GNNModule is a dataset published on Kaggle, likely related to Graph Neural Networks. The dataset's specific content, size, and origin are not detailed in the available metadata. Users must download the dataset to verify its exact structure and potential applications in network science.
An identity graph dataset published on Kaggle. The dataset's title suggests it contains network data linking identities, likely for Q1 of an unspecified year.
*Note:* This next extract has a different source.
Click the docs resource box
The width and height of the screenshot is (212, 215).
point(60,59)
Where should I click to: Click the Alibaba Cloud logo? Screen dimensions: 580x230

Metadata is minimal; actual content requires verification after download.
gnn_pipeline_output_Ray is a dataset containing the output of a graph neural network processing pipeline. The dataset is hosted on Kaggle, but its specific contents, size, and creation details are not described. Its title suggests it is likely intended for machine learning practitioners working with graph-structured data.
ToolMind-Web-QA consists of 6,000 complex question-answer pairs synthesized from Wikipedia entity-relation knowledge graphs, published by Nanbeige in February 2026. It includes search trajectories averaging 100 turns per record to facilitate research on search-augmented and long-horizon agents.